Astros manager Bo Porter said he always intended to send Wright, a lefty, to the mound against the left-handed-hitting Carpenter.
"That was a totally left-on-left decision," Porter said. "And you look at the stress of the innings in which [Lyles] had gotten to that point. I sent him back out there with the notion that he was gonna face Cruz, he was gonna get the pinch-hitter, and that Wesley was going to be ready for Carpenter."
"I take a lot of pride in those situations, being a tough out," Carpenter said. "And obviously, the other team is thinking that they're bringing in a left-hander to get you out. My goal in that situation is to do whatever I can to not make that happen. Tonight, it worked in my favor."
Lyles limited the Cardinals to one run for four innings, but allowed a rally in the fifth, as Matt Holliday's two-out single with the bases-loaded drove in two and tied the game at 3. Lyles navigated 6 1/3 innings, surrendering four earned runs on six hits and two walks while striking out two.
"A couple breaking balls got away, but for the most part, fastball command was pretty good," Lyles said. "Just need to make better pitches, but overall, [catcher Jason Castro] called a great game."
The Astros jumped on Cardinals starter Shelby Miller for two runs in the second. Chris Carter showed no ill effects from the minor hand injury that limited him the last four days as he opened the frame with a line-drive homer to right. Miller surrendered a single to Wallace on the next at-bat and issued two of his five walks in that frame as the Astros continued to threaten.
Despite Miller's second-inning struggles, the Astros only had two runs to show for it -- Carter's homer and a run scored by Wallace on a fielding error by Carpenter at second base. With the bases loaded, Altuve flied out to right field, stranding three of the 11 runners the Astros left on base.
"You're not going to be able to drive in every run every time," Wallace said, "but obviously, we would like to capitalize with those guys on base."
Miller settled down to strike out the side in the third, but walked two more batters and gave up three more hits and another run before he was pulled after the fifth with his pitch count at 94.
"It was a rough one," Miller said. "I didn't have anything going for me. I couldn't throw strikes with much of anything. I tried to keep the team in it with what I had, which wasn't much. The offense picks you up. This team, these guys, never cease to amaze me when they go out and do the things they do. They're always trying to figure out a way to win. They come up huge."
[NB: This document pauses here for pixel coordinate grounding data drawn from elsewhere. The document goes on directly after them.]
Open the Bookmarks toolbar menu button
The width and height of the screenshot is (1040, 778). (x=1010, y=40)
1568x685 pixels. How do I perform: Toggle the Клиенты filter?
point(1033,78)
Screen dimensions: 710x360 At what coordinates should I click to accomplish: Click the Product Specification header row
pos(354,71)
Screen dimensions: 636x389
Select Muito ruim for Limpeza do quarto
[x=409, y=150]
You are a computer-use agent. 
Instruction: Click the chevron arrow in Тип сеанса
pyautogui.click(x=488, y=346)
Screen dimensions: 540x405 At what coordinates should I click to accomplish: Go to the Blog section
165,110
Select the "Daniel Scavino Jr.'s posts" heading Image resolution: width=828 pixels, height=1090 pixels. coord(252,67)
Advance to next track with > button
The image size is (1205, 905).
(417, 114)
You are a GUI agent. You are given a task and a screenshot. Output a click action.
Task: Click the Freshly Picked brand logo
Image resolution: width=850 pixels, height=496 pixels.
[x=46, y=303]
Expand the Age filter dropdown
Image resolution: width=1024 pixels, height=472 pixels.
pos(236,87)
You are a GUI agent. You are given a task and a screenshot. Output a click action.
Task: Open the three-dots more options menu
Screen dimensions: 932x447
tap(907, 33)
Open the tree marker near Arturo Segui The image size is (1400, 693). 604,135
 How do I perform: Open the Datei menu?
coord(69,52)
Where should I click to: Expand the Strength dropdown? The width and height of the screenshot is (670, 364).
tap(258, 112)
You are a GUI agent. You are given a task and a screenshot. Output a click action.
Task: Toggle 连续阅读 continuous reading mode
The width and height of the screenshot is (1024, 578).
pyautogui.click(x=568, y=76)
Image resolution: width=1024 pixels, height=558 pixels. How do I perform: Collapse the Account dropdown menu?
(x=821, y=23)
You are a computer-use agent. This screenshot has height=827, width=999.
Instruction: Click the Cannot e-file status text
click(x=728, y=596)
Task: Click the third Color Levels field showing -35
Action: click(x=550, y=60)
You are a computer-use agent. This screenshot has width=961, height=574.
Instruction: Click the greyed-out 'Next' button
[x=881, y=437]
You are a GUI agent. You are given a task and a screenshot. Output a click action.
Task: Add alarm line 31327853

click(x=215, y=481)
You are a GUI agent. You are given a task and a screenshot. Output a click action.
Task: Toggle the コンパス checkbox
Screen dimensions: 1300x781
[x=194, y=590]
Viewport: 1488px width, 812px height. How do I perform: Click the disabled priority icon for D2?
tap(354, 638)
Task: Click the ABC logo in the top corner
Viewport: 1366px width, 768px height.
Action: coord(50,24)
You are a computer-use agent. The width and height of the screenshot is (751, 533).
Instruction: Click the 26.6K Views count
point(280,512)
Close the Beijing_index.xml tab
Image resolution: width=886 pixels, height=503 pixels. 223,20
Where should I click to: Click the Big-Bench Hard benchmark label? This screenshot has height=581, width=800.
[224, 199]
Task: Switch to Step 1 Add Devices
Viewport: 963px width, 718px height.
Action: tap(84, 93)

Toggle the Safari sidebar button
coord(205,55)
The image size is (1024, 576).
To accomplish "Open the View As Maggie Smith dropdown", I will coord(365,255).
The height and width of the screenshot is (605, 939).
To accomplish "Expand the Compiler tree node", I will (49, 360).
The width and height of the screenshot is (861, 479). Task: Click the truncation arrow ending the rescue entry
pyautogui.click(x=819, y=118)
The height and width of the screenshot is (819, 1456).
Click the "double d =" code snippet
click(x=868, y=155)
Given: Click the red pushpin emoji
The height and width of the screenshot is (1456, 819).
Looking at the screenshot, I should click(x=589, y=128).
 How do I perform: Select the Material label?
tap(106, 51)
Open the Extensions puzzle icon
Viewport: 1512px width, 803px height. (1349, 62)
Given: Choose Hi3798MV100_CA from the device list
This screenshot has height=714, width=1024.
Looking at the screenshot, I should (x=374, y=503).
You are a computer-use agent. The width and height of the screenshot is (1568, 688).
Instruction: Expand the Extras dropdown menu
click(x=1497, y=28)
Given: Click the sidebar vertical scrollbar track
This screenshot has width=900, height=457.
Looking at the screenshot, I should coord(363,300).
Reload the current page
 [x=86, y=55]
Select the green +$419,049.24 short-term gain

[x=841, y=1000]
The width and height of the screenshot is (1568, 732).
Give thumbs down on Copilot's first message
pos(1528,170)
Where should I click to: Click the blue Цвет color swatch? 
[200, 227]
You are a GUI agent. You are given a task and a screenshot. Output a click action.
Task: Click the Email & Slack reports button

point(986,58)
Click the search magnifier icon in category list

One night after rallying for four runs in the ninth to force in Cardinals closer Edward Mujica for a one-out save of what was once a blowout, the Astros threatened to tie it in the eighth as pinch-runner Jimmy Paredes reached third on a single from Altuve. But Cardinals set-up man Trevor Rosenthal struck out Castro to escape the inning unscathed.
Wallace was among the bright spots for Houston with a personal-best four hits in five at-bats for his fourth career game with three hits or more against his former organization. Wallace was selected 13 overall by the Cardinals in the 2008 First-Year Player Draft, but was traded to the A's in '09 as part of a package for Holliday.
"It's always fun to do [well] against them just because I know a lot of the guys and we've been here quite a bit," Wallace said. "It's a good place to hit, it's a good place to play. The fans are awesome, it's a great environment."
The Astros split the two-game series with the Cardinals and fell to 8-9 in Interleague Play in their first season in the American League. With just a three-game series against the Reds remaining, Houston is one game shy of its first .500 Interleague record since 2007 and not far off from its first winning record since '04.